Diagram showing the bolus dose at different time points (0, 10, 20 and 30 min). i) 0.1 μg: the rats with hypertension and heart failure (H-HF) were infused with 0.1 μg dose of pyroglutamylated apelin-13 (Pyr-AP13) (n=8) or injected with 5% glucose injection (GS) (n=8) at 0 min, and sacrificed at 10 min; ii) 1 μg: the H-HF rats were infused with Pyr-AP13 (n=8) or injected with 5% GS (n=8) in incremental doses of 0.1 and 1 μg at 10-min intervals, and sacrificed at 20 min; iii) 10 μg: the H-HF rats were infused with Pyr-AP13 (n=8) or injected with 5% GS (n=8) in incremental doses of 0.1, 1 and 10 μg at 10-min intervals and sacrificed at 30 min.

Figure 2

Significant cardiac fibrosis (CF) and perivascular fibrosis (PF) was observed in the rats with hypertension and heart failure (H-HF). (A) Upper panels, staining with hematoxylin and eosin. Lower panels, staining with Masson’s trichrome. Images were acquired at x200 magnification. Quantitative analysis of blue stained area to the total area was used to assess (B) cardiac fibrosis and (C) perivascular fibrosis in the sham-operated rats (n=8) and the H-HF rats (n=8). ^*P<0.05 vs. sham-operated rats.

Figure 3

Following the infustion of pyroglutamylated apelin-13 (Pyr-AP13; 0.1, 1 and 10 μg), hemodynamic changes, including heart rate (HR), mean left ventricular systolic pressure (mLVSP), mean left ventricular diastolic pressure (mLVDP) and highest increase/decrease in maximum rate of LV pressure (± dP/dtmax) in the sham-operated rats and the rats with hypertension and heart failure (H-HF). ^*P<0.05 vs. injection of 5% glucose injection (GS).

Figure 4

Isolated left ventricular myocytes of the rats with hypertension and heart failure (H-HF) at week 17 after clipping. (A) Low contrast bright field image (magnification, x200). (B) Hematoxylin and eosin whole cell staining (magnification, x200).

Figure 5

Cyclic adenosine 3′,5′-monophosphate (cAMP) levels. (A) Decreased cAMP level was documented in H-HF group. (B) Pyroglutamylated apelin-13 (Pyr-AP13) or 5% glucose injection (GS) was administrated in incremental doses as i.v. boli injections of 0.1, 1 and 10 μg at 10-min intervals.

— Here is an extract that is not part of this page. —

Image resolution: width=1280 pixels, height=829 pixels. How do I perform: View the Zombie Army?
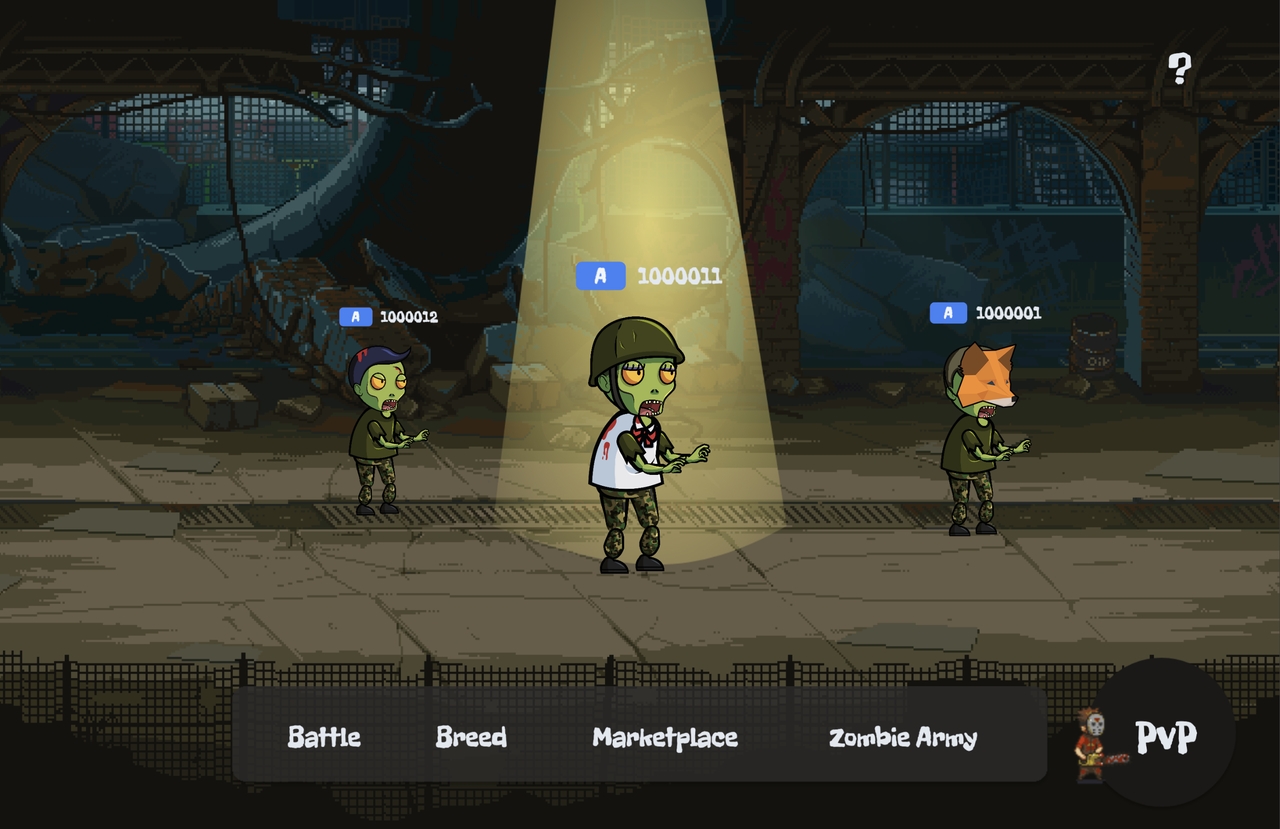click(903, 737)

Upregulation of cAMP level was observed in H-HF group after treating with 1 and 10 μg Pyr-AP13. ^#P<0.05 compared with sham group. ^*P<0.05 compared with the animals received injection of 5% GS.

Figure 6

Protein expression of p-Akt, p-ERK1/2, APJ receptor in the cellular membrane (APJ-CM) and APJ receptor in the cytoplasm (APJ-CP) in isolated left ventricular myocytes of rats with hypertension and heart failure (H-HF). (A) p-Akt, p-ERK1/2, APJ-CM and APJ-CP were expresson was detected by western blot analysis. (B) The intensity of each band on the blot was quantified by densitometric scanning and all values are expressed as the means ± SD. ^*P<0.05 compared with sham-operated rats.

Figure 7

Protein expression of (A) p-Akt, (B) p-ERK1/2, (C) APJ receptor in the cellular membrane (APJ-CM) and (D) APJ receptor in the cytoplasm (APJ-CP) in isolated left ventricular myocytes of rats with hypertension and heart failure (H-HF) treated with 5% glucose injection (GS) or pyroglutamylated apelin-13 (Pyr-AP13). All values are expressed as the means ± SD. ^*P<0.05 vs. injection of 5% glucose injection (GS).